▶ [Work order]
Copy nothing but the lines from the opening of the entries through the line that contains "Basteln | Crafting (46, 268)", exactly as written. Drop the pictures.

▶ [Exercise inputs]
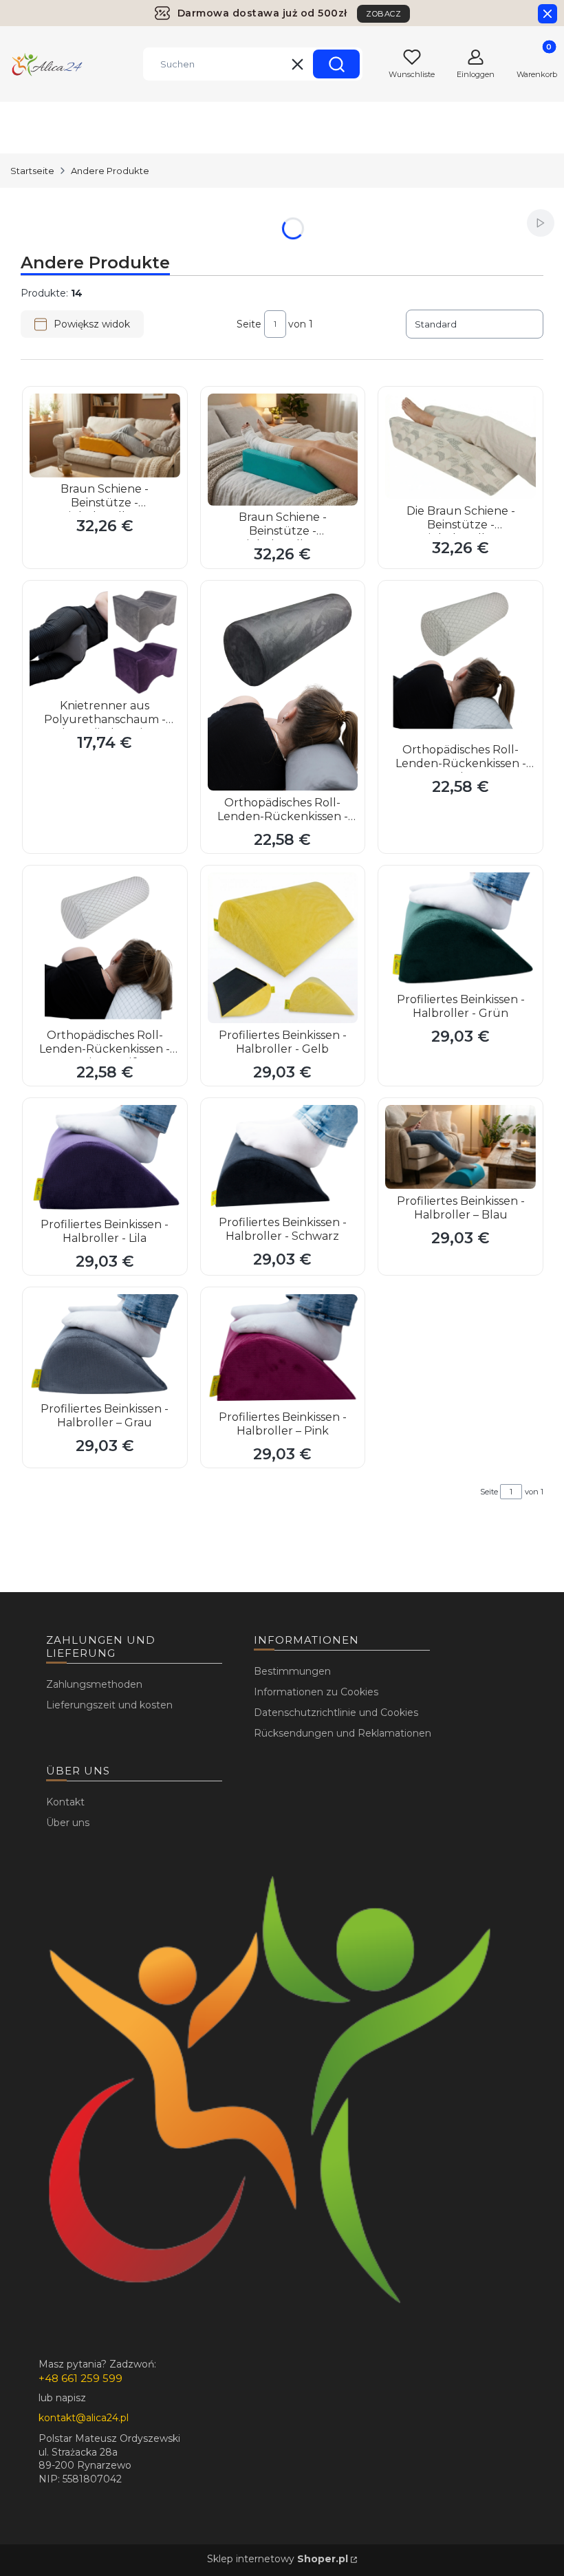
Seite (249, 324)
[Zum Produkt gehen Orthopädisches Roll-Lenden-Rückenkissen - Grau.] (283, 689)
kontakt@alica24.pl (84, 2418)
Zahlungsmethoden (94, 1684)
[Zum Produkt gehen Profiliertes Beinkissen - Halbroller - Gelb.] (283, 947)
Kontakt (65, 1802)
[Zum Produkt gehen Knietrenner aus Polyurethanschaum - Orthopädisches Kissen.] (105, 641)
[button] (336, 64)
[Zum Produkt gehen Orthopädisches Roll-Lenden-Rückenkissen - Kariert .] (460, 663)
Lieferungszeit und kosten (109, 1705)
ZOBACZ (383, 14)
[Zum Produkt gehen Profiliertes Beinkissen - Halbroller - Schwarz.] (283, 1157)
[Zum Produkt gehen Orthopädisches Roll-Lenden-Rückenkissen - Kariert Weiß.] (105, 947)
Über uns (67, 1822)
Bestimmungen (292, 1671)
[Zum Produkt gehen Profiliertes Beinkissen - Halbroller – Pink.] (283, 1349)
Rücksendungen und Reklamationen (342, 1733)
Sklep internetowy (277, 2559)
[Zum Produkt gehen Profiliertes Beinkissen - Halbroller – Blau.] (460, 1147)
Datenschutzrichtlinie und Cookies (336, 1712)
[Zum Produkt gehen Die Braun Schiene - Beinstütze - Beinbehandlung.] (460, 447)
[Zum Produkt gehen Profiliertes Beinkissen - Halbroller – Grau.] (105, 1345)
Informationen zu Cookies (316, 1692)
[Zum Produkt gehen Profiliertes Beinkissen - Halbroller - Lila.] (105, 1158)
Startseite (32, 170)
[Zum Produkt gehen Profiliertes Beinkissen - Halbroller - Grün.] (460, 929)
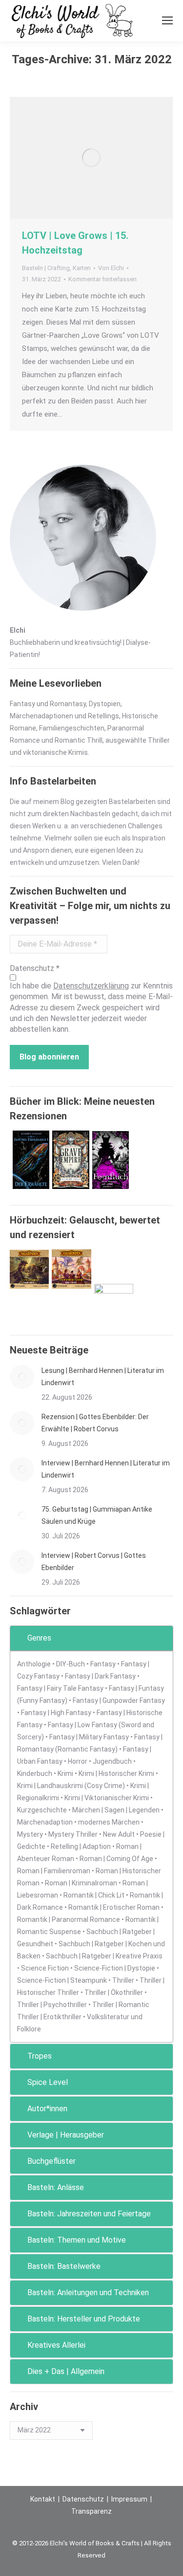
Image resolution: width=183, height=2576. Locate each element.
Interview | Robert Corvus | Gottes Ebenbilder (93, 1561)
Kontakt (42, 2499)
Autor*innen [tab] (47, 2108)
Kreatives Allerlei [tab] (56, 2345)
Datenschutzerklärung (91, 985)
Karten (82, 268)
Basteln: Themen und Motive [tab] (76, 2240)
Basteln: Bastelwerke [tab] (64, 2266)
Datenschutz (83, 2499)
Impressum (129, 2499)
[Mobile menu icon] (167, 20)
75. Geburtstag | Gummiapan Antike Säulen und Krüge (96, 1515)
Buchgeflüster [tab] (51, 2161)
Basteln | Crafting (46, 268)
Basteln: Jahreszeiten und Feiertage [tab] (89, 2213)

▶ [Answer box]
Seite (249, 324)
[Zum Produkt gehen Orthopädisches Roll-Lenden-Rückenkissen - Grau.] (283, 689)
kontakt@alica24.pl (84, 2418)
Zahlungsmethoden (94, 1684)
[Zum Produkt gehen Profiliertes Beinkissen - Halbroller - Gelb.] (283, 947)
Kontakt (65, 1802)
[Zum Produkt gehen Knietrenner aus Polyurethanschaum - Orthopädisches Kissen.] (105, 641)
[button] (336, 64)
[Zum Produkt gehen Orthopädisches Roll-Lenden-Rückenkissen - Kariert .] (460, 663)
Lieferungszeit und kosten (109, 1705)
ZOBACZ (383, 14)
[Zum Produkt gehen Profiliertes Beinkissen - Halbroller - Schwarz.] (283, 1157)
[Zum Produkt gehen Orthopädisches Roll-Lenden-Rückenkissen - Kariert Weiß.] (105, 947)
Über uns (67, 1822)
Bestimmungen (292, 1671)
[Zum Produkt gehen Profiliertes Beinkissen - Halbroller – Pink.] (283, 1349)
Rücksendungen und Reklamationen (342, 1733)
Sklep internetowy (277, 2559)
[Zum Produkt gehen Profiliertes Beinkissen - Halbroller – Blau.] (460, 1147)
Datenschutzrichtlinie und Cookies (336, 1712)
[Zum Produkt gehen Die Braun Schiene - Beinstütze - Beinbehandlung.] (460, 447)
[Zum Produkt gehen Profiliertes Beinkissen - Halbroller – Grau.] (105, 1345)
Informationen zu Cookies (316, 1692)
[Zum Produkt gehen Profiliertes Beinkissen - Halbroller - Lila.] (105, 1158)
Startseite (32, 170)
[Zum Produkt gehen Profiliertes Beinkissen - Halbroller - Grün.] (460, 929)
Image resolution: width=183, height=2576. Locate each element.
Interview | Robert Corvus | Gottes Ebenbilder (93, 1561)
Kontakt (42, 2499)
Autor*innen [tab] (47, 2108)
Kreatives Allerlei [tab] (56, 2345)
Datenschutzerklärung (91, 985)
Karten (82, 268)
Basteln: Themen und Motive [tab] (76, 2240)
Basteln: Bastelwerke [tab] (64, 2266)
Datenschutz (83, 2499)
Impressum (129, 2499)
[Mobile menu icon] (167, 20)
75. Geburtstag | Gummiapan Antike Säulen und Krüge (96, 1515)
Buchgeflüster [tab] (51, 2161)
Basteln | Crafting (46, 268)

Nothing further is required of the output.